The idea behind the mode is pretty simple: Two teams of six players fight it out on a battlefield, with each player commanding a company of AI-controlled soldiers. You get to choose what type of unit you control, from a small band of heavily armored cataphracts to a horde of what amounts to angry peasants with pointed sticks.
You wander around the battlefield yourself, pointed stick in hand, barking orders to your soldiers about where to stand, where to face, when to charge, and when to run away with your tail tucked between your legs. Each dead soldier stays dead until the end of the round, making each match a deadly game of high-stakes chess where you and your teammates must work together to either hold critical points or wipe your enemy off the map. Victory will almost always go to the team that manages to outthink the enemy, with tactics and battlefield awareness winning out over individual heroics.
That’s not to say that there’s no place for individual heroics — a skilled fighter can take out more than a few AI-controlled soldiers on their own, given the right approach. And if both teams’ numbers have dwindled enough, then skilled swordsmanship suddenly becomes far more important than how far you managed to make it through The Art of War. Also, despite its initial clunkiness, there’s definitely depth to the hand-to-hand combat, as seen by how easily some players would dance around me and slice me to death as I made futile attempts to stick them with the pointy end.
The focus on tactics in Mount & Blade II: Bannerlord, however, plays up the real-world advantages and disadvantages of each weapon. Sure, the way a horseman thrusts a spear or swings a sword may feel a bit sluggish compared to combat in most modern action titles, but it’s sluggish in a way that makes it a lot easier to recreate that scene in Braveheart where someone charges their cavalry headlong into a line of heavy polearms designed specifically to cut them all down.
The tactical mechanics also made sure that, no matter how good at combat I got, charging headlong into an entrenched shield wall would always be a stupid decision, something that I frankly should have realized after watching 300 all those times back in college. Running across an open field towards a cluster of archers also turned out to be a bad idea; in fact, it turns out it’s quite easy to come up with terrible ideas in the middle of a heated battle.
Here’s the thing about all that, though — I was able to figure out a rough idea about effective tactics from just a few games’ worth of experience and my mostly pop culture-based knowledge of medieval combat, which was satisfying. Although, the game of course provides you information about each unit’s proficiencies hidden away in a menu too.

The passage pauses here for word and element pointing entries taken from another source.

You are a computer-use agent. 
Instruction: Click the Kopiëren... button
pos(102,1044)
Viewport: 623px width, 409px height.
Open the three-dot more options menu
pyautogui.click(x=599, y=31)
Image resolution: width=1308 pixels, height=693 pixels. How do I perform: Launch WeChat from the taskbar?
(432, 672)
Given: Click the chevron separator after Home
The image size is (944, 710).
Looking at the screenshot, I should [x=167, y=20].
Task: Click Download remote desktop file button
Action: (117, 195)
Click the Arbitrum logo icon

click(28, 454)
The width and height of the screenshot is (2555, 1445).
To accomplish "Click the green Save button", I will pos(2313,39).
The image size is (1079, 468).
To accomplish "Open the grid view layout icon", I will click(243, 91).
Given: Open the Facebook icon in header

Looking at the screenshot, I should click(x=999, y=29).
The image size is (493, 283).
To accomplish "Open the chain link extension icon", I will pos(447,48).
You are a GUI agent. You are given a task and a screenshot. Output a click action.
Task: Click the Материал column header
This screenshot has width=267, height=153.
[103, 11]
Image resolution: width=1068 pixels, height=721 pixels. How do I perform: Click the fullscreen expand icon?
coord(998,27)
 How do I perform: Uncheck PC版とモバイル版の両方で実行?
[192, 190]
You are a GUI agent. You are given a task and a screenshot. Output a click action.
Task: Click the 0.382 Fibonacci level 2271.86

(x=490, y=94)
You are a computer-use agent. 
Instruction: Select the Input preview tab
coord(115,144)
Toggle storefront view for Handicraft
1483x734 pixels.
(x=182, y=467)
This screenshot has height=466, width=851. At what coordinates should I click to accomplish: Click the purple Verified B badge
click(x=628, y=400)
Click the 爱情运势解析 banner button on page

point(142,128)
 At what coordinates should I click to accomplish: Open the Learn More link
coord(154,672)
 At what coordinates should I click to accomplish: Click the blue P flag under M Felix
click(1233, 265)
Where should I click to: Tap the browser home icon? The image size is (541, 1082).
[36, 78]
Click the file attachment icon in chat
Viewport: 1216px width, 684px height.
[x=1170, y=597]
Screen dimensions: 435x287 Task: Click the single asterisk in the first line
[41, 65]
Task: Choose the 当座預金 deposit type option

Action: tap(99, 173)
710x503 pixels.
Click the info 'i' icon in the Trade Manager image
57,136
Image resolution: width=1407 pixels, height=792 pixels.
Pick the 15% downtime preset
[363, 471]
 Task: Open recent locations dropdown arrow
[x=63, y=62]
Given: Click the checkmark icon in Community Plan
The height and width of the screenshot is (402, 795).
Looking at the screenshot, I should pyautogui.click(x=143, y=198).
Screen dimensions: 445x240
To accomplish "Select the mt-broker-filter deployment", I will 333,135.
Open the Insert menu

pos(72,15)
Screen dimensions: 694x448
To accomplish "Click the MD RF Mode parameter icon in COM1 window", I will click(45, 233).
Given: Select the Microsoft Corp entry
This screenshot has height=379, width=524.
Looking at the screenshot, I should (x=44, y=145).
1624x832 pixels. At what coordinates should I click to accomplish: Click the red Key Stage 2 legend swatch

That’s the thing that could make Mount & Blade II: Bannerlord into such a compelling esport — the tactics that work and don’t work in each battle are things that the average viewer can intuitively understand. Some random person tuning in to watch League of Legends on ESPN8 won’t understand why it’s important for Ezreal to focus on a tank character, but they sure as heck would understand why an idiot who thinks cover is for suckers would get turned into a pincushion by a bunch of archers on a hill.
Add a spectator mode, hire some commentators who know how to point out the broad strokes of what’s going on for those of us who aren’t familiar with medieval combat, and you’ve got some really compelling content that I could see myself watching.
Now, there are several barriers that might inhibit this esports dream. The combat isn’t flashy, graphics aren’t exactly AAA-quality, and there’s no shortage of bugs that still need to get ironed out. But it’s still possible.
I hope it happens. I hope I see professional teams taking part in million-dollar Mount & Blade II: Bannerlord tournaments. I hope that everyone else sees the potential in such a unique experience, to live out Braveheart on a daily basis.